═══ Supplied data

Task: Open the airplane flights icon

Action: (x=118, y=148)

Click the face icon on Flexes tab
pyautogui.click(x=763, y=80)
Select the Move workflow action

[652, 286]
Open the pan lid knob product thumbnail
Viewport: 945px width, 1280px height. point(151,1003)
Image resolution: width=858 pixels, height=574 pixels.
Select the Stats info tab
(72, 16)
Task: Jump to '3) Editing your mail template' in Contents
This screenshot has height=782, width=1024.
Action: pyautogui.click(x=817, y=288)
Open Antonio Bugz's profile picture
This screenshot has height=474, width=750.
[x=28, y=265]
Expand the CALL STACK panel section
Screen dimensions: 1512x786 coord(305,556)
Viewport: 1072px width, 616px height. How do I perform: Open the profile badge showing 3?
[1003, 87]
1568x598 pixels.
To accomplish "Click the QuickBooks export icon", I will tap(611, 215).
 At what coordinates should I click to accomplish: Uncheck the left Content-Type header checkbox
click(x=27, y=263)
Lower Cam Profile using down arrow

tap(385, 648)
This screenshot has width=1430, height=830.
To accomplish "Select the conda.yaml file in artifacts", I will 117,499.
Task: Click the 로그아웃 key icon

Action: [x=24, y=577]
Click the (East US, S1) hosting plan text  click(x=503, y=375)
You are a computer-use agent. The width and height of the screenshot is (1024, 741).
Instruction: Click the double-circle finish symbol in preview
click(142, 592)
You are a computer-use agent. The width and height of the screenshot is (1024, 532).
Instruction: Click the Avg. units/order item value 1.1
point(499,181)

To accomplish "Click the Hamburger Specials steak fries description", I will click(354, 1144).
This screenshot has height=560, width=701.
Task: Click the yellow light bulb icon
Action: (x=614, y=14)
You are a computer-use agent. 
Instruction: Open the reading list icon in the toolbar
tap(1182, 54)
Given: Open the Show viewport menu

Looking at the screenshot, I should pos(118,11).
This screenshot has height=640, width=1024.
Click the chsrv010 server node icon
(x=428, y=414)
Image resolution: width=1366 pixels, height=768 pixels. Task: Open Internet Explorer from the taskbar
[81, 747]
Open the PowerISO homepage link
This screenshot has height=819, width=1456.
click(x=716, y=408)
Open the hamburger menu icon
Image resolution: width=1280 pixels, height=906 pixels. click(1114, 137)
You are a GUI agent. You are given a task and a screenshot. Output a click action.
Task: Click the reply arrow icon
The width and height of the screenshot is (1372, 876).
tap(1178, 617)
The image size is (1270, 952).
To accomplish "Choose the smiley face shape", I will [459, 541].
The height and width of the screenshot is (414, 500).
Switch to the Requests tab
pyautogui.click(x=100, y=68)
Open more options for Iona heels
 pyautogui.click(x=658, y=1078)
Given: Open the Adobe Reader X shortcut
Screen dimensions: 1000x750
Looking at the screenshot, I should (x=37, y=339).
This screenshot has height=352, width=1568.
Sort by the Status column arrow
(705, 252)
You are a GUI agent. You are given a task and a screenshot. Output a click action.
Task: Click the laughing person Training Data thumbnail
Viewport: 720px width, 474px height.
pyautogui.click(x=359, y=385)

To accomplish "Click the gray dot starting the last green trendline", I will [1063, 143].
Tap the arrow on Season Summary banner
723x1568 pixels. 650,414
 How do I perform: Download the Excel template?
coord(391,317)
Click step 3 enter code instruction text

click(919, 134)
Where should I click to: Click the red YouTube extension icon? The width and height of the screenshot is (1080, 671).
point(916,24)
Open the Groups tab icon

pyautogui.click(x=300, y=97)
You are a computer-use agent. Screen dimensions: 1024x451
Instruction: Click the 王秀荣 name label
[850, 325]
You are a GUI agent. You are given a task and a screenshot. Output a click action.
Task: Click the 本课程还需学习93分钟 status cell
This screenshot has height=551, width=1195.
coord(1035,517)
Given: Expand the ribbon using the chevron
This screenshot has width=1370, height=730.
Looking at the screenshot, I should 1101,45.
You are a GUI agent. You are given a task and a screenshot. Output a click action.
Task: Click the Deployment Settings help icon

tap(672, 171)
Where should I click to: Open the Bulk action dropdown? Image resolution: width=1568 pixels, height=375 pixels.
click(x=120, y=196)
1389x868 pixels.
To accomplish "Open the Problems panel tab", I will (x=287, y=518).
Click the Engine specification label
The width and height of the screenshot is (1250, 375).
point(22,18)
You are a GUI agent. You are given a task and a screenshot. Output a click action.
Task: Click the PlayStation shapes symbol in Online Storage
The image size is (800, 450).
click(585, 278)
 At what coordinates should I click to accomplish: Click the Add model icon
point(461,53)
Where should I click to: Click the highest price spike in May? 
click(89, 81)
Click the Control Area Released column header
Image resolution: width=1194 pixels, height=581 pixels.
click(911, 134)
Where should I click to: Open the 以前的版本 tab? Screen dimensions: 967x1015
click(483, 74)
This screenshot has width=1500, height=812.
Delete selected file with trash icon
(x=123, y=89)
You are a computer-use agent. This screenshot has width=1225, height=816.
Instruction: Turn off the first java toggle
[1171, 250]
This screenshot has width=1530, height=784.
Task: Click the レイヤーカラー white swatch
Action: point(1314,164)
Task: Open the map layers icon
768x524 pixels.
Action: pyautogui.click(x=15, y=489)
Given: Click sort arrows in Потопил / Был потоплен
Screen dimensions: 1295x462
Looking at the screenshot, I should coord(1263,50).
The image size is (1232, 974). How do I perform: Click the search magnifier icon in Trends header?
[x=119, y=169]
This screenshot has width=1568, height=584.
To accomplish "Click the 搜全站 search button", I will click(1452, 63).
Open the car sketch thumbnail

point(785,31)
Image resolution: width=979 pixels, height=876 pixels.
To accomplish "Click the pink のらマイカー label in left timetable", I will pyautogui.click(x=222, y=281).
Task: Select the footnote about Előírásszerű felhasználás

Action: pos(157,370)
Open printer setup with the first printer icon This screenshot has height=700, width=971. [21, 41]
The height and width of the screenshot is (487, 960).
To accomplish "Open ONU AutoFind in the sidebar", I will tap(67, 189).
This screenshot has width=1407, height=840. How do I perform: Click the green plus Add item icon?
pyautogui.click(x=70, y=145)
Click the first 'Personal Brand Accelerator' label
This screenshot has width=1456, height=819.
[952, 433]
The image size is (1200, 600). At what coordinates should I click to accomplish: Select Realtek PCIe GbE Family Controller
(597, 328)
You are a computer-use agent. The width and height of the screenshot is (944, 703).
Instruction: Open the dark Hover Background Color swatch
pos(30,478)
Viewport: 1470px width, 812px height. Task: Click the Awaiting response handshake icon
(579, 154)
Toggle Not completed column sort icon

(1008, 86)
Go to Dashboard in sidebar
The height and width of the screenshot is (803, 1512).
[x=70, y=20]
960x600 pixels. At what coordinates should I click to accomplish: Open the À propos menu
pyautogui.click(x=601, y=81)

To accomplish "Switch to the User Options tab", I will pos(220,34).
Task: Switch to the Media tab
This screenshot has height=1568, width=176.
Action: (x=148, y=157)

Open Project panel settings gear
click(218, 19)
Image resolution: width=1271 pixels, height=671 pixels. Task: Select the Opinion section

══════

● **Directions for this task**
Repeat the whole listing exactly, line for line.

● **Exercise response**
Task: Open the airplane flights icon

Action: (x=118, y=148)

Click the face icon on Flexes tab
pyautogui.click(x=763, y=80)
Select the Move workflow action

[652, 286]
Open the pan lid knob product thumbnail
Viewport: 945px width, 1280px height. point(151,1003)
Image resolution: width=858 pixels, height=574 pixels.
Select the Stats info tab
(72, 16)
Task: Jump to '3) Editing your mail template' in Contents
This screenshot has height=782, width=1024.
Action: pyautogui.click(x=817, y=288)
Open Antonio Bugz's profile picture
This screenshot has height=474, width=750.
[x=28, y=265]
Expand the CALL STACK panel section
Screen dimensions: 1512x786 coord(305,556)
Viewport: 1072px width, 616px height. How do I perform: Open the profile badge showing 3?
[1003, 87]
1568x598 pixels.
To accomplish "Click the QuickBooks export icon", I will tap(611, 215).
 At what coordinates should I click to accomplish: Uncheck the left Content-Type header checkbox
click(x=27, y=263)
Lower Cam Profile using down arrow

tap(385, 648)
This screenshot has width=1430, height=830.
To accomplish "Select the conda.yaml file in artifacts", I will 117,499.
Task: Click the 로그아웃 key icon

Action: [x=24, y=577]
Click the (East US, S1) hosting plan text  click(x=503, y=375)
You are a computer-use agent. The width and height of the screenshot is (1024, 741).
Instruction: Click the double-circle finish symbol in preview
click(142, 592)
You are a computer-use agent. The width and height of the screenshot is (1024, 532).
Instruction: Click the Avg. units/order item value 1.1
point(499,181)

To accomplish "Click the Hamburger Specials steak fries description", I will click(354, 1144).
This screenshot has height=560, width=701.
Task: Click the yellow light bulb icon
Action: (x=614, y=14)
You are a computer-use agent. 
Instruction: Open the reading list icon in the toolbar
tap(1182, 54)
Given: Open the Show viewport menu

Looking at the screenshot, I should pos(118,11).
This screenshot has height=640, width=1024.
Click the chsrv010 server node icon
(x=428, y=414)
Image resolution: width=1366 pixels, height=768 pixels. Task: Open Internet Explorer from the taskbar
[81, 747]
Open the PowerISO homepage link
This screenshot has height=819, width=1456.
click(x=716, y=408)
Open the hamburger menu icon
Image resolution: width=1280 pixels, height=906 pixels. click(1114, 137)
You are a GUI agent. You are given a task and a screenshot. Output a click action.
Task: Click the reply arrow icon
The width and height of the screenshot is (1372, 876).
tap(1178, 617)
The image size is (1270, 952).
To accomplish "Choose the smiley face shape", I will [459, 541].
The height and width of the screenshot is (414, 500).
Switch to the Requests tab
pyautogui.click(x=100, y=68)
Open more options for Iona heels
 pyautogui.click(x=658, y=1078)
Given: Open the Adobe Reader X shortcut
Screen dimensions: 1000x750
Looking at the screenshot, I should (x=37, y=339).
This screenshot has height=352, width=1568.
Sort by the Status column arrow
(705, 252)
You are a GUI agent. You are given a task and a screenshot. Output a click action.
Task: Click the laughing person Training Data thumbnail
Viewport: 720px width, 474px height.
pyautogui.click(x=359, y=385)

To accomplish "Click the gray dot starting the last green trendline", I will [1063, 143].
Tap the arrow on Season Summary banner
723x1568 pixels. 650,414
 How do I perform: Download the Excel template?
coord(391,317)
Click step 3 enter code instruction text

click(919, 134)
Where should I click to: Click the red YouTube extension icon? The width and height of the screenshot is (1080, 671).
point(916,24)
Open the Groups tab icon

pyautogui.click(x=300, y=97)
You are a computer-use agent. Screen dimensions: 1024x451
Instruction: Click the 王秀荣 name label
[850, 325]
You are a GUI agent. You are given a task and a screenshot. Output a click action.
Task: Click the 本课程还需学习93分钟 status cell
This screenshot has height=551, width=1195.
coord(1035,517)
Given: Expand the ribbon using the chevron
This screenshot has width=1370, height=730.
Looking at the screenshot, I should 1101,45.
You are a GUI agent. You are given a task and a screenshot. Output a click action.
Task: Click the Deployment Settings help icon

tap(672, 171)
Where should I click to: Open the Bulk action dropdown? Image resolution: width=1568 pixels, height=375 pixels.
click(x=120, y=196)
1389x868 pixels.
To accomplish "Open the Problems panel tab", I will (x=287, y=518).
Click the Engine specification label
The width and height of the screenshot is (1250, 375).
point(22,18)
You are a GUI agent. You are given a task and a screenshot. Output a click action.
Task: Click the PlayStation shapes symbol in Online Storage
The image size is (800, 450).
click(585, 278)
 At what coordinates should I click to accomplish: Click the Add model icon
point(461,53)
Where should I click to: Click the highest price spike in May? 
click(89, 81)
Click the Control Area Released column header
Image resolution: width=1194 pixels, height=581 pixels.
click(911, 134)
Where should I click to: Open the 以前的版本 tab? Screen dimensions: 967x1015
click(483, 74)
This screenshot has width=1500, height=812.
Delete selected file with trash icon
(x=123, y=89)
You are a computer-use agent. This screenshot has width=1225, height=816.
Instruction: Turn off the first java toggle
[1171, 250]
This screenshot has width=1530, height=784.
Task: Click the レイヤーカラー white swatch
Action: point(1314,164)
Task: Open the map layers icon
768x524 pixels.
Action: pyautogui.click(x=15, y=489)
Given: Click sort arrows in Потопил / Был потоплен
Screen dimensions: 1295x462
Looking at the screenshot, I should coord(1263,50).
The image size is (1232, 974). How do I perform: Click the search magnifier icon in Trends header?
[x=119, y=169]
This screenshot has width=1568, height=584.
To accomplish "Click the 搜全站 search button", I will click(1452, 63).
Open the car sketch thumbnail

point(785,31)
Image resolution: width=979 pixels, height=876 pixels.
To accomplish "Click the pink のらマイカー label in left timetable", I will pyautogui.click(x=222, y=281).
Task: Select the footnote about Előírásszerű felhasználás

Action: pos(157,370)
Open printer setup with the first printer icon This screenshot has height=700, width=971. [21, 41]
The height and width of the screenshot is (487, 960).
To accomplish "Open ONU AutoFind in the sidebar", I will tap(67, 189).
This screenshot has width=1407, height=840. How do I perform: Click the green plus Add item icon?
pyautogui.click(x=70, y=145)
Click the first 'Personal Brand Accelerator' label
This screenshot has width=1456, height=819.
[952, 433]
The image size is (1200, 600). At what coordinates should I click to accomplish: Select Realtek PCIe GbE Family Controller
(597, 328)
You are a computer-use agent. The width and height of the screenshot is (944, 703).
Instruction: Open the dark Hover Background Color swatch
pos(30,478)
Viewport: 1470px width, 812px height. Task: Click the Awaiting response handshake icon
(579, 154)
Toggle Not completed column sort icon

(1008, 86)
Go to Dashboard in sidebar
The height and width of the screenshot is (803, 1512).
[x=70, y=20]
960x600 pixels. At what coordinates should I click to accomplish: Open the À propos menu
pyautogui.click(x=601, y=81)

To accomplish "Switch to the User Options tab", I will pos(220,34).
Task: Switch to the Media tab
This screenshot has height=1568, width=176.
Action: (x=148, y=157)

Open Project panel settings gear
click(218, 19)
Image resolution: width=1271 pixels, height=671 pixels. Task: Select the Opinion section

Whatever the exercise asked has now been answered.